Exercise objective >> Starting with the line that contains "The height and width of the screenshot is (1200, 953).", copy out each line through the end of the entries below, exactly as written, and nothing else.
Records to use below:
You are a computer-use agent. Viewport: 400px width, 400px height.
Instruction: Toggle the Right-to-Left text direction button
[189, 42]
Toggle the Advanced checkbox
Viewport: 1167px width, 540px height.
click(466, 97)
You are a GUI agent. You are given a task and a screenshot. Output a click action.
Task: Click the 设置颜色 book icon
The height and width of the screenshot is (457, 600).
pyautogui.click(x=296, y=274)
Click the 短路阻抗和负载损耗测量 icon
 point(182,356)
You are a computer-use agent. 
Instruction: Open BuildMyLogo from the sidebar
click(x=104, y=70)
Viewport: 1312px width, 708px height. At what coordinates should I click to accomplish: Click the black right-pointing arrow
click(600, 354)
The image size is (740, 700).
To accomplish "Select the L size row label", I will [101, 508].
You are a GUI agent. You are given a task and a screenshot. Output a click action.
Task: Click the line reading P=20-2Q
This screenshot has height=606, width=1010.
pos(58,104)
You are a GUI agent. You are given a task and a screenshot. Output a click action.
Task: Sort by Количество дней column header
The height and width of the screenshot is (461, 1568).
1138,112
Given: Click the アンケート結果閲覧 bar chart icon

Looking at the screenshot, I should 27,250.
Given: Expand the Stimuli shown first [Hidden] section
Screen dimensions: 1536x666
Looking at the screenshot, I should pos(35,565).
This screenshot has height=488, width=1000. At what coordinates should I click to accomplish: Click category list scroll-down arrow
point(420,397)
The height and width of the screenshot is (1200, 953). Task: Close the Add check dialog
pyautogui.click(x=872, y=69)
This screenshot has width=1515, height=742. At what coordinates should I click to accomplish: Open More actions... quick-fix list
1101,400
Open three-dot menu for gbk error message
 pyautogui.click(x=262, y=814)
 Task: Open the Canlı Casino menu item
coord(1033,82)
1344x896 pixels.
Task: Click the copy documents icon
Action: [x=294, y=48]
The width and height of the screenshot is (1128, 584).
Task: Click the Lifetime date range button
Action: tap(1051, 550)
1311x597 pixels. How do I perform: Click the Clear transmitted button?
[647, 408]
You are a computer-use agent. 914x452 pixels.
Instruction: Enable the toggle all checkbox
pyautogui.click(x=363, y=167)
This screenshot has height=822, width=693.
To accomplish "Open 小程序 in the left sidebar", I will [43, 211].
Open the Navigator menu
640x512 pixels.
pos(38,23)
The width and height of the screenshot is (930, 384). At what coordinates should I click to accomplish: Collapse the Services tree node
End of Records to use.
Reply >>
The height and width of the screenshot is (1200, 953). Task: Close the Add check dialog
pyautogui.click(x=872, y=69)
This screenshot has width=1515, height=742. At what coordinates should I click to accomplish: Open More actions... quick-fix list
1101,400
Open three-dot menu for gbk error message
 pyautogui.click(x=262, y=814)
 Task: Open the Canlı Casino menu item
coord(1033,82)
1344x896 pixels.
Task: Click the copy documents icon
Action: [x=294, y=48]
The width and height of the screenshot is (1128, 584).
Task: Click the Lifetime date range button
Action: tap(1051, 550)
1311x597 pixels. How do I perform: Click the Clear transmitted button?
[647, 408]
You are a computer-use agent. 914x452 pixels.
Instruction: Enable the toggle all checkbox
pyautogui.click(x=363, y=167)
This screenshot has height=822, width=693.
To accomplish "Open 小程序 in the left sidebar", I will [43, 211].
Open the Navigator menu
640x512 pixels.
pos(38,23)
The width and height of the screenshot is (930, 384). At what coordinates should I click to accomplish: Collapse the Services tree node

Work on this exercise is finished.